▶ Assigned task: Your response should consist solely of the records, written out exactly.
Dataset records below:
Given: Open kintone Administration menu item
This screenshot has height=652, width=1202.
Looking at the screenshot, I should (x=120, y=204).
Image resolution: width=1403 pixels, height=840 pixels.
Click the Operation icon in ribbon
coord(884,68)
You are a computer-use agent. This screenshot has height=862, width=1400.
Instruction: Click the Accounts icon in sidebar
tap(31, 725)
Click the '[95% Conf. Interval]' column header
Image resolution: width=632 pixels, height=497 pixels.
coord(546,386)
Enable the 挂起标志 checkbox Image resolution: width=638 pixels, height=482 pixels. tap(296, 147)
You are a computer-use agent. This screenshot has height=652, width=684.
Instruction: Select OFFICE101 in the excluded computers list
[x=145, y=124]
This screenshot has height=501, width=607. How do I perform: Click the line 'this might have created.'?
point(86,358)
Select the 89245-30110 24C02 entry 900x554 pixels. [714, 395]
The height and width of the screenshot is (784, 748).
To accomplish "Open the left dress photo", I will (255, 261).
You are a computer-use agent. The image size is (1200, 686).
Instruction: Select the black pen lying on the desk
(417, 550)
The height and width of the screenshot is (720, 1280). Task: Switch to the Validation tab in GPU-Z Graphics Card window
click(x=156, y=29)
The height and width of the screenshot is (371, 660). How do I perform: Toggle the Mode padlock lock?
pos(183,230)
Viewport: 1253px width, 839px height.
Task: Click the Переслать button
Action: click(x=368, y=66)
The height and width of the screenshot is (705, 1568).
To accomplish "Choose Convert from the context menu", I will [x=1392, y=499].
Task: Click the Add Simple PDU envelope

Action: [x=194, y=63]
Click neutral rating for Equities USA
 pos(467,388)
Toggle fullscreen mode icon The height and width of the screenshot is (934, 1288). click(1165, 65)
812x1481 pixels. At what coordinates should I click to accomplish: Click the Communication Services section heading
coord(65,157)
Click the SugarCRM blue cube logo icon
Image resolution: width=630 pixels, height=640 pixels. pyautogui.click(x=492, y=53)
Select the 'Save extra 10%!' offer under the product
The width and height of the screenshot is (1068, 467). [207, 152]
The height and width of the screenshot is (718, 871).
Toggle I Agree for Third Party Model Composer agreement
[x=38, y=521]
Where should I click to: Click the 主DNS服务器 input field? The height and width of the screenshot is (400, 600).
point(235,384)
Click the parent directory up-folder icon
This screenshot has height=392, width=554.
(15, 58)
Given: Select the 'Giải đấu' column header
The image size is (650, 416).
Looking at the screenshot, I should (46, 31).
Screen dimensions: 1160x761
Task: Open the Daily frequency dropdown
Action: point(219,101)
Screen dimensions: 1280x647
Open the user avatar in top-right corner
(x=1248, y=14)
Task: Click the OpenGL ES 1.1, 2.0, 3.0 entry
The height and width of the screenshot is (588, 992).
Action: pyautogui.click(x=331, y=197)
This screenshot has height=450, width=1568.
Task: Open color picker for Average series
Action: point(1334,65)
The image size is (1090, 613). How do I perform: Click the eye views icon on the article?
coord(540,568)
End of Dataset records.
▶ Worked solution:
Given: Open kintone Administration menu item
This screenshot has height=652, width=1202.
Looking at the screenshot, I should (x=120, y=204).
Image resolution: width=1403 pixels, height=840 pixels.
Click the Operation icon in ribbon
coord(884,68)
You are a computer-use agent. This screenshot has height=862, width=1400.
Instruction: Click the Accounts icon in sidebar
tap(31, 725)
Click the '[95% Conf. Interval]' column header
Image resolution: width=632 pixels, height=497 pixels.
coord(546,386)
Enable the 挂起标志 checkbox Image resolution: width=638 pixels, height=482 pixels. tap(296, 147)
You are a computer-use agent. This screenshot has height=652, width=684.
Instruction: Select OFFICE101 in the excluded computers list
[x=145, y=124]
This screenshot has height=501, width=607. How do I perform: Click the line 'this might have created.'?
point(86,358)
Select the 89245-30110 24C02 entry 900x554 pixels. [714, 395]
The height and width of the screenshot is (784, 748).
To accomplish "Open the left dress photo", I will (255, 261).
You are a computer-use agent. The image size is (1200, 686).
Instruction: Select the black pen lying on the desk
(417, 550)
The height and width of the screenshot is (720, 1280). Task: Switch to the Validation tab in GPU-Z Graphics Card window
click(x=156, y=29)
The height and width of the screenshot is (371, 660). How do I perform: Toggle the Mode padlock lock?
pos(183,230)
Viewport: 1253px width, 839px height.
Task: Click the Переслать button
Action: click(x=368, y=66)
The height and width of the screenshot is (705, 1568).
To accomplish "Choose Convert from the context menu", I will [x=1392, y=499].
Task: Click the Add Simple PDU envelope

Action: [x=194, y=63]
Click neutral rating for Equities USA
 pos(467,388)
Toggle fullscreen mode icon The height and width of the screenshot is (934, 1288). click(1165, 65)
812x1481 pixels. At what coordinates should I click to accomplish: Click the Communication Services section heading
coord(65,157)
Click the SugarCRM blue cube logo icon
Image resolution: width=630 pixels, height=640 pixels. pyautogui.click(x=492, y=53)
Select the 'Save extra 10%!' offer under the product
The width and height of the screenshot is (1068, 467). [207, 152]
The height and width of the screenshot is (718, 871).
Toggle I Agree for Third Party Model Composer agreement
[x=38, y=521]
Where should I click to: Click the 主DNS服务器 input field? The height and width of the screenshot is (400, 600).
point(235,384)
Click the parent directory up-folder icon
This screenshot has height=392, width=554.
(15, 58)
Given: Select the 'Giải đấu' column header
The image size is (650, 416).
Looking at the screenshot, I should (46, 31).
Screen dimensions: 1160x761
Task: Open the Daily frequency dropdown
Action: point(219,101)
Screen dimensions: 1280x647
Open the user avatar in top-right corner
(x=1248, y=14)
Task: Click the OpenGL ES 1.1, 2.0, 3.0 entry
The height and width of the screenshot is (588, 992).
Action: pyautogui.click(x=331, y=197)
This screenshot has height=450, width=1568.
Task: Open color picker for Average series
Action: point(1334,65)
The image size is (1090, 613). How do I perform: Click the eye views icon on the article?
coord(540,568)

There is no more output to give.